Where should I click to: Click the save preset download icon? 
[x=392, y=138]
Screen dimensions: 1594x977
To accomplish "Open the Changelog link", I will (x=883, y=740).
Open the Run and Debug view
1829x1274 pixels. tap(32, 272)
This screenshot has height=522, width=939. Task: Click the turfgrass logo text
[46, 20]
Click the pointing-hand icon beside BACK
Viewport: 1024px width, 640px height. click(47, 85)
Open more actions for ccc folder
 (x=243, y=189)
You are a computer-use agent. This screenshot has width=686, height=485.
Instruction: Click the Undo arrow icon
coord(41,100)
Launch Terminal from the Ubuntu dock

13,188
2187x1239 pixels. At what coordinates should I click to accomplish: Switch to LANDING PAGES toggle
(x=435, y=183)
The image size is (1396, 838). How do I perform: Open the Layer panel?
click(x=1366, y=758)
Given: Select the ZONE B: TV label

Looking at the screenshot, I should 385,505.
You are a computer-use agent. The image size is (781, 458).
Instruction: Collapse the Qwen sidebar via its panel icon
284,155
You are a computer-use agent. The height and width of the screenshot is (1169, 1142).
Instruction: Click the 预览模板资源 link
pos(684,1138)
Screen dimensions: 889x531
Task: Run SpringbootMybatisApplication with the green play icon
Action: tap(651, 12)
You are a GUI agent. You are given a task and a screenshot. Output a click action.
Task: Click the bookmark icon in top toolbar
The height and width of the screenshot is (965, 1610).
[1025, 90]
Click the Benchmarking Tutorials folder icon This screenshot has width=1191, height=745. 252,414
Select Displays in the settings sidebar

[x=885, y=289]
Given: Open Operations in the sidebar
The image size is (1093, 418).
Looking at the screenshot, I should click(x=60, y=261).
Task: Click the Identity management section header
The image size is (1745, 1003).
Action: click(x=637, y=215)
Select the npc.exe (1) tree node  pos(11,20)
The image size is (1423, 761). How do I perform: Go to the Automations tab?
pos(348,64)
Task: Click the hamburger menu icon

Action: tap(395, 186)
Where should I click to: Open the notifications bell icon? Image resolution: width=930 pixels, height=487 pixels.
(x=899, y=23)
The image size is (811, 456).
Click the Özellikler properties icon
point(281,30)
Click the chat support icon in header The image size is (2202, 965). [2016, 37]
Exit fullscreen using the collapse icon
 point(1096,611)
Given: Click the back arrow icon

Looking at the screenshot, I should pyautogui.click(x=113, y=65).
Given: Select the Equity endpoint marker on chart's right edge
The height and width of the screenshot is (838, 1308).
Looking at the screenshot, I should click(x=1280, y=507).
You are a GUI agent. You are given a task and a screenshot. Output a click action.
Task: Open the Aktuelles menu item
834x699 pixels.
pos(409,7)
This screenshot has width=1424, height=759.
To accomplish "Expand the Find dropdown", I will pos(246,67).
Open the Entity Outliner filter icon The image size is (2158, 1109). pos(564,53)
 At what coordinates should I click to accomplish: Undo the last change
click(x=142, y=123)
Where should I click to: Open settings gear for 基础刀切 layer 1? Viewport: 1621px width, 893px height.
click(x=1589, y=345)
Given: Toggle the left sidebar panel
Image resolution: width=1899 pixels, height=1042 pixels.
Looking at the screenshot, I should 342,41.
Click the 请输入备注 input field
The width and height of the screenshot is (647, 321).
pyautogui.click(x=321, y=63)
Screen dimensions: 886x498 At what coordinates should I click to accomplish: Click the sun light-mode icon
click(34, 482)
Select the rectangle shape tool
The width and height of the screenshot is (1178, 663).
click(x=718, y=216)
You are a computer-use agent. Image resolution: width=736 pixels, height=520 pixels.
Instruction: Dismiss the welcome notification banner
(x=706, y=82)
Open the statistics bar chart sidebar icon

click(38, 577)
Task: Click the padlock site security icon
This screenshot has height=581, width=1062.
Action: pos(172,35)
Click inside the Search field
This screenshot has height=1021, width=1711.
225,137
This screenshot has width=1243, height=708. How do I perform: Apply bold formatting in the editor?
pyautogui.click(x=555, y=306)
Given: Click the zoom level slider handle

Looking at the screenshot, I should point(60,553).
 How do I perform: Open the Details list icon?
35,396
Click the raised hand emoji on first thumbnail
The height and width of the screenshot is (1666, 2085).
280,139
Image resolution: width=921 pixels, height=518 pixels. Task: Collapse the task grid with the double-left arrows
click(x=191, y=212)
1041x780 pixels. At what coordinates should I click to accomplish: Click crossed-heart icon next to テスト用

◆ **Work to be completed**: Each entry is to be output exactly as it was written.

◆ **Answer box**:
Where should I click to: Click the save preset download icon? 
[x=392, y=138]
Screen dimensions: 1594x977
To accomplish "Open the Changelog link", I will (x=883, y=740).
Open the Run and Debug view
1829x1274 pixels. tap(32, 272)
This screenshot has height=522, width=939. Task: Click the turfgrass logo text
[46, 20]
Click the pointing-hand icon beside BACK
Viewport: 1024px width, 640px height. click(47, 85)
Open more actions for ccc folder
 (x=243, y=189)
You are a computer-use agent. This screenshot has width=686, height=485.
Instruction: Click the Undo arrow icon
coord(41,100)
Launch Terminal from the Ubuntu dock

13,188
2187x1239 pixels. At what coordinates should I click to accomplish: Switch to LANDING PAGES toggle
(x=435, y=183)
The image size is (1396, 838). How do I perform: Open the Layer panel?
click(x=1366, y=758)
Given: Select the ZONE B: TV label

Looking at the screenshot, I should 385,505.
You are a computer-use agent. The image size is (781, 458).
Instruction: Collapse the Qwen sidebar via its panel icon
284,155
You are a computer-use agent. The height and width of the screenshot is (1169, 1142).
Instruction: Click the 预览模板资源 link
pos(684,1138)
Screen dimensions: 889x531
Task: Run SpringbootMybatisApplication with the green play icon
Action: tap(651, 12)
You are a GUI agent. You are given a task and a screenshot. Output a click action.
Task: Click the bookmark icon in top toolbar
The height and width of the screenshot is (965, 1610).
[1025, 90]
Click the Benchmarking Tutorials folder icon This screenshot has width=1191, height=745. 252,414
Select Displays in the settings sidebar

[x=885, y=289]
Given: Open Operations in the sidebar
The image size is (1093, 418).
Looking at the screenshot, I should click(x=60, y=261).
Task: Click the Identity management section header
The image size is (1745, 1003).
Action: click(x=637, y=215)
Select the npc.exe (1) tree node  pos(11,20)
The image size is (1423, 761). How do I perform: Go to the Automations tab?
pos(348,64)
Task: Click the hamburger menu icon

Action: tap(395, 186)
Where should I click to: Open the notifications bell icon? Image resolution: width=930 pixels, height=487 pixels.
(x=899, y=23)
The image size is (811, 456).
Click the Özellikler properties icon
point(281,30)
Click the chat support icon in header The image size is (2202, 965). [2016, 37]
Exit fullscreen using the collapse icon
 point(1096,611)
Given: Click the back arrow icon

Looking at the screenshot, I should pyautogui.click(x=113, y=65).
Given: Select the Equity endpoint marker on chart's right edge
The height and width of the screenshot is (838, 1308).
Looking at the screenshot, I should click(x=1280, y=507).
You are a GUI agent. You are given a task and a screenshot. Output a click action.
Task: Open the Aktuelles menu item
834x699 pixels.
pos(409,7)
This screenshot has width=1424, height=759.
To accomplish "Expand the Find dropdown", I will pos(246,67).
Open the Entity Outliner filter icon The image size is (2158, 1109). pos(564,53)
 At what coordinates should I click to accomplish: Undo the last change
click(x=142, y=123)
Where should I click to: Open settings gear for 基础刀切 layer 1? Viewport: 1621px width, 893px height.
click(x=1589, y=345)
Given: Toggle the left sidebar panel
Image resolution: width=1899 pixels, height=1042 pixels.
Looking at the screenshot, I should 342,41.
Click the 请输入备注 input field
The width and height of the screenshot is (647, 321).
pyautogui.click(x=321, y=63)
Screen dimensions: 886x498 At what coordinates should I click to accomplish: Click the sun light-mode icon
click(34, 482)
Select the rectangle shape tool
The width and height of the screenshot is (1178, 663).
click(x=718, y=216)
You are a computer-use agent. Image resolution: width=736 pixels, height=520 pixels.
Instruction: Dismiss the welcome notification banner
(x=706, y=82)
Open the statistics bar chart sidebar icon

click(38, 577)
Task: Click the padlock site security icon
This screenshot has height=581, width=1062.
Action: pos(172,35)
Click inside the Search field
This screenshot has height=1021, width=1711.
225,137
This screenshot has width=1243, height=708. How do I perform: Apply bold formatting in the editor?
pyautogui.click(x=555, y=306)
Given: Click the zoom level slider handle

Looking at the screenshot, I should point(60,553).
 How do I perform: Open the Details list icon?
35,396
Click the raised hand emoji on first thumbnail
The height and width of the screenshot is (1666, 2085).
280,139
Image resolution: width=921 pixels, height=518 pixels. Task: Collapse the task grid with the double-left arrows
click(x=191, y=212)
1041x780 pixels. At what coordinates should I click to accomplish: Click crossed-heart icon next to テスト用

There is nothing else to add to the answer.